Lucas Johansen (born November 16, 1997) is a Canadian professional ice hockey defenceman who currently plays for the Hershey Bears in the American Hockey League (AHL) while under contract to the Washington Capitals of the National Hockey League (NHL). Johansen was drafted 28th overall in the 2016 NHL Entry Draft by the Capitals.

Playing career
Johansen was originally drafted by the Kelowna Rockets, 119th overall in the 2012 WHL Bantam draft, and played two seasons of midget hockey in the BC Hockey Major Midget League with the Vancouver North East Chiefs before he joining the Rockets for the 2014–15 season.

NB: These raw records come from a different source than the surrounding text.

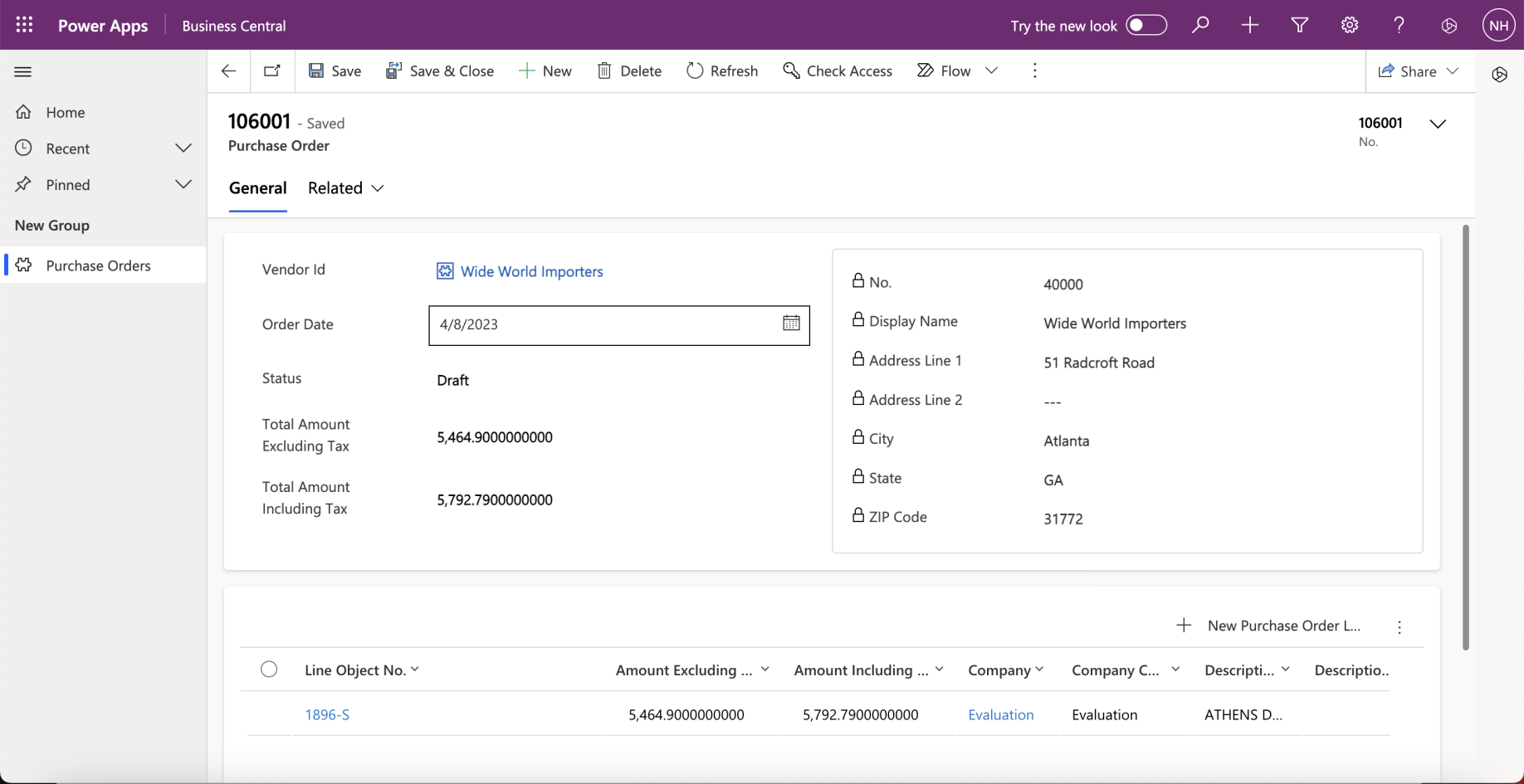1524x784 pixels.
Task: Collapse the left navigation hamburger menu
Action: [23, 72]
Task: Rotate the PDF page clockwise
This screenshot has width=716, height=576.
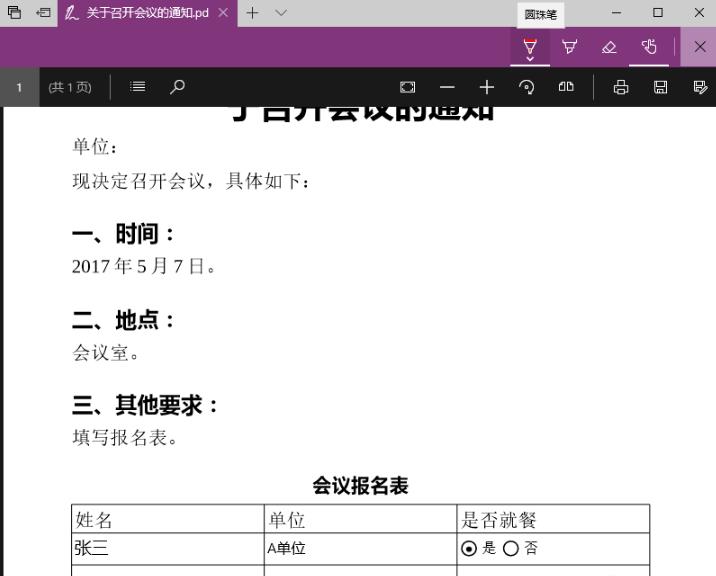Action: pyautogui.click(x=527, y=87)
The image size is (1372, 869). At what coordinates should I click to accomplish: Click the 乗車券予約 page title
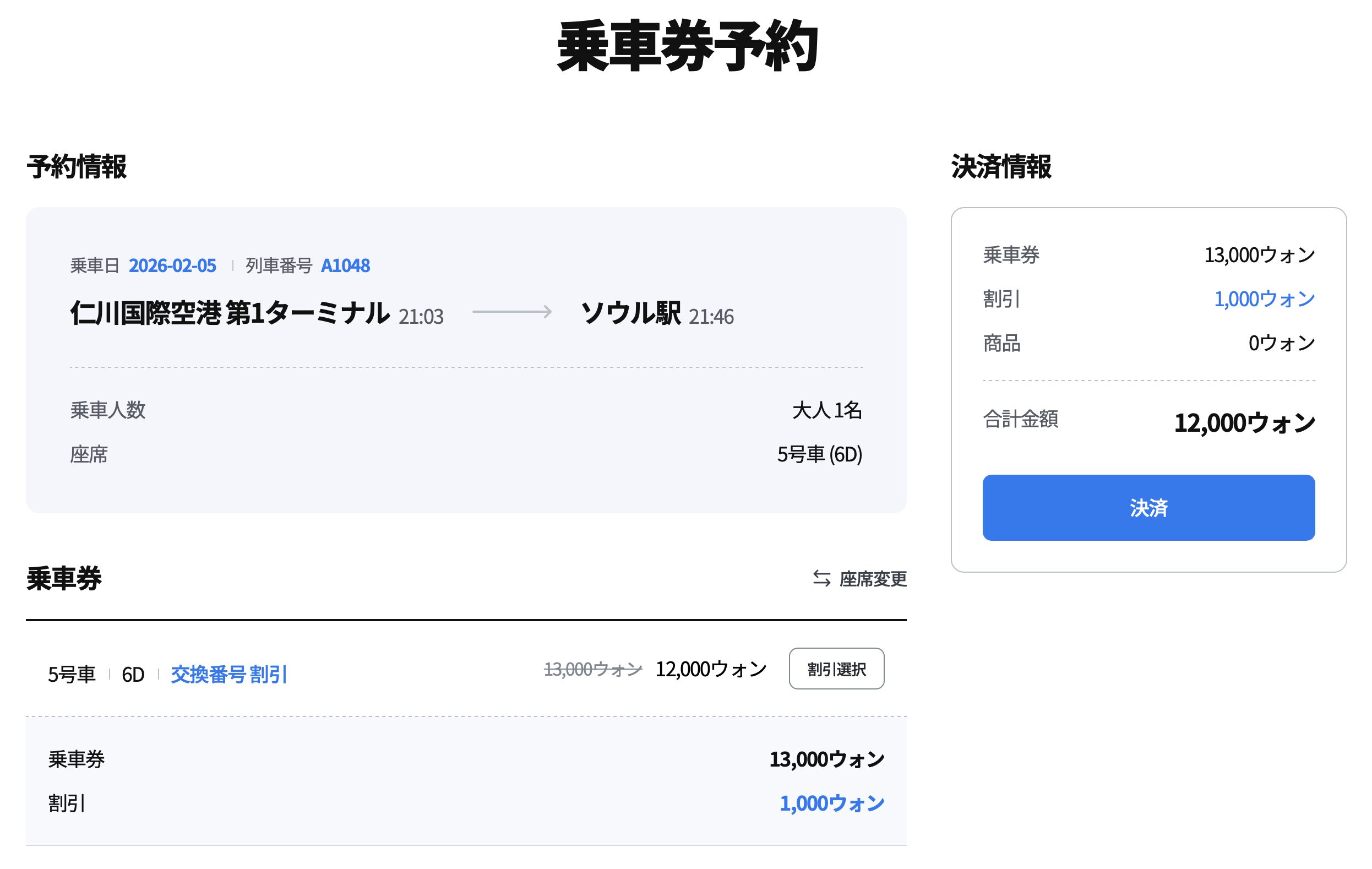point(687,47)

On March 2, 2017, Johansen was signed to a three-year, entry-level contract with the Washington Capitals. At the conclusion of his third season with the Rockets in 2016–17, Johansen signed an amateur try-out contract to join the Capitals American Hockey League affiliate, the Hershey Bears, during their post-season run on May 2, 2017. He trained without making an appearance for the Bears during their second round defeat.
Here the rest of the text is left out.